Which leads to an issue. In the past underreporting the sale price wasn't unheard of. Even if you had access to the government numbers they might not be accurate. 

The other thing is things have changed A LOT in the last fifteen years. The price than likely has no relation to current prices.


----------



## citysleuth (Nov 3, 2008)

Thanks Nick. Yes the revenue service might have that info but I would expect it to be confidential to the individual owning the property. In the UK the sold price data on Rightmove etc. comes as a feed directly from the uk gov Land Registry.
I guess I'm actually looking for whatever the Italian equiv of the Land Registry is, and who I need to pay in order to extract a report from it...


----------



## NickZ (Jun 26, 2009)

The notiao is the one who registers the property. If anybody knows how to find the information they would. But like I said the registered price might have been fanciful.


----------



## modicasa (May 29, 2021)

If you have the visura, you will have the information of the notary who stipulated the act of sale. The act is a public document so you can call the notary and ask for a copy by email. That will have the declared sale price, which might or might not be correct. Failing that you can ask for a copy of the act from the archivio notarile. AS Nick says it was usual until 15 years ago to declare a lower price than that actually paid because the taxes were calculated on the price paid and not the rateable value. So for an act from 2007 it is probably the right price, but not guaranteed to be so. If there is land with the property then it is very likely that there was an underdeclaration.


----------



## Leslie Strazzullo (Jul 25, 2021)

citysleuth said:


> Hello everyone, I am hoping somebody on here will be able to guide me. I am trying to find the price that was paid for a property the last time it was sold. In the UK property sites like Rightmove and Zoopla publicly show you the history of sales on a given property, like when sold and how much for.
> 
> Is there an Italian equivalent or a way of looking up this information? It's regarding a property in Calabria that was last sold in 2007.
> 
> I already have a copy of the Visura per Soggetto, showing Rendita (annuity charges), date of purchase, buyer etc. but not the price paid for the property. I realize that in Italy you often have to go to a professional and pay them to find these things for you, in which case the names of people who can do this would also be useful. Many thanks.

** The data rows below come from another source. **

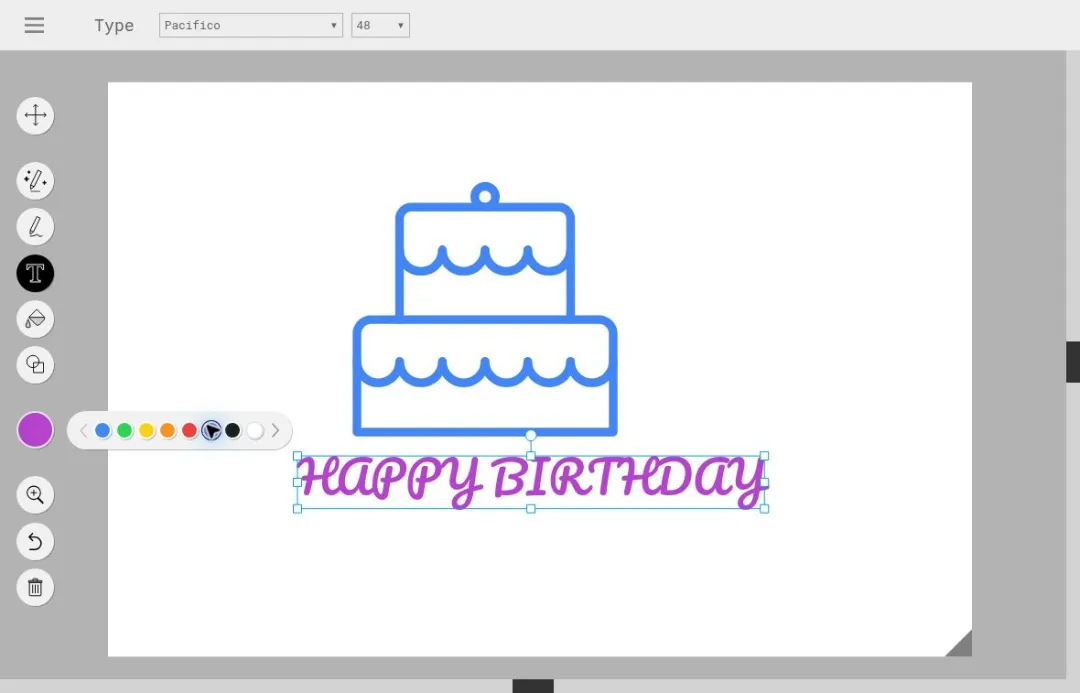
Task: Click the HAPPY BIRTHDAY text object
Action: coord(530,480)
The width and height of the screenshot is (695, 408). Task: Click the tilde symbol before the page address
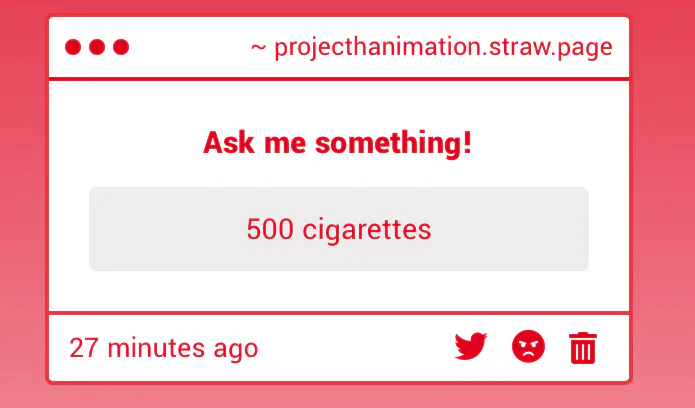click(x=258, y=47)
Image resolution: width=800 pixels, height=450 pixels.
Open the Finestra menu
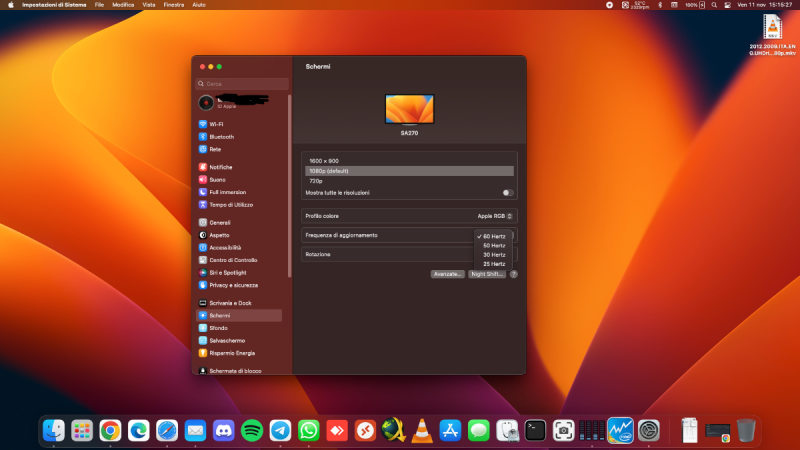[174, 5]
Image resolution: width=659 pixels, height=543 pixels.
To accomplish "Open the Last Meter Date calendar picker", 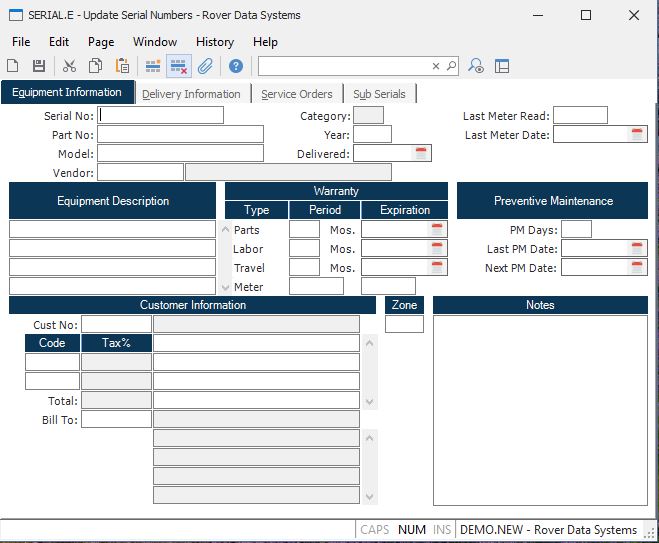I will point(637,135).
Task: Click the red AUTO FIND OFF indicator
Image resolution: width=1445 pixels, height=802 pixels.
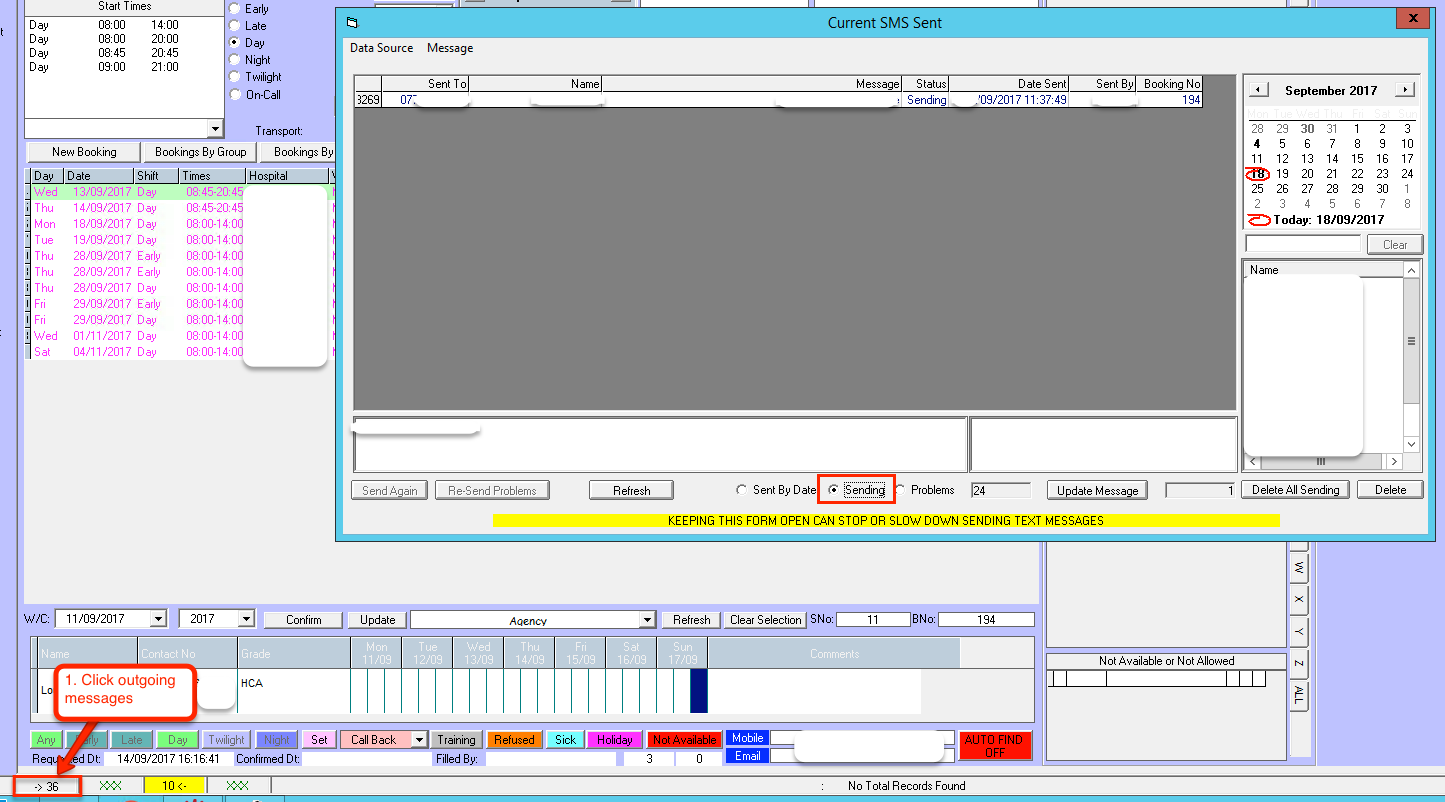Action: coord(994,746)
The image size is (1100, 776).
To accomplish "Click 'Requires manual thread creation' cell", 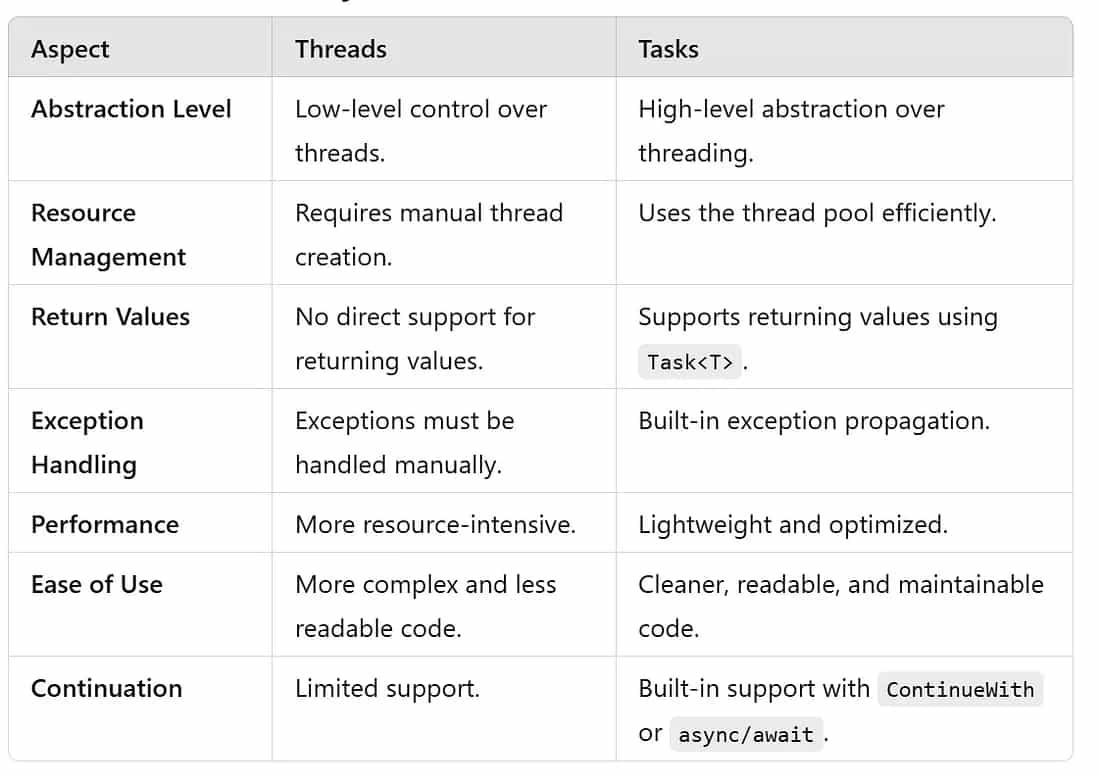I will (429, 234).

The info you are requesting is not public. You can get average home prices from this site Houses for sale - Immobiliare.it.


----------



## modicasa (May 29, 2021)

The sale of a property is by an atto publico - a public act, which once registered and transcribed is public. A notary is obliged to furnish a copy if asked. By contrast immobiliare it gives very general ideas of the prices asked, not sale prices, and is so general as to be completely useless. BorsinoImmobiliare does give sale prices but by generalised location and type, and is not a good guide.


----------



## citysleuth (Nov 3, 2008)

NickZ said:


> The notiao is the one who registers the property. If anybody knows how to find the information they would. But like I said the registered price might have been fanciful.


Thanks Nick. I'll try contacting the notiao involved originally


----------



## citysleuth (Nov 3, 2008)

Leslie Strazzullo said:


> The info you are requesting is not public. You can get average home prices from this site Houses for sale - Immobiliare.it.


Thank you. I'll try it


----------



## citysleuth (Nov 3, 2008)

modicasa said:


> The sale of a property is by an atto publico - a public act, which once registered and transcribed is public. A notary is obliged to furnish a copy if asked. By contrast immobiliare it gives very general ideas of the prices asked, not sale prices, and is so general as to be completely useless. BorsinoImmobiliare does give sale prices but by generalised location and type, and is not a good guide.


Thank you. I will find the original notary and request the sale copy


----------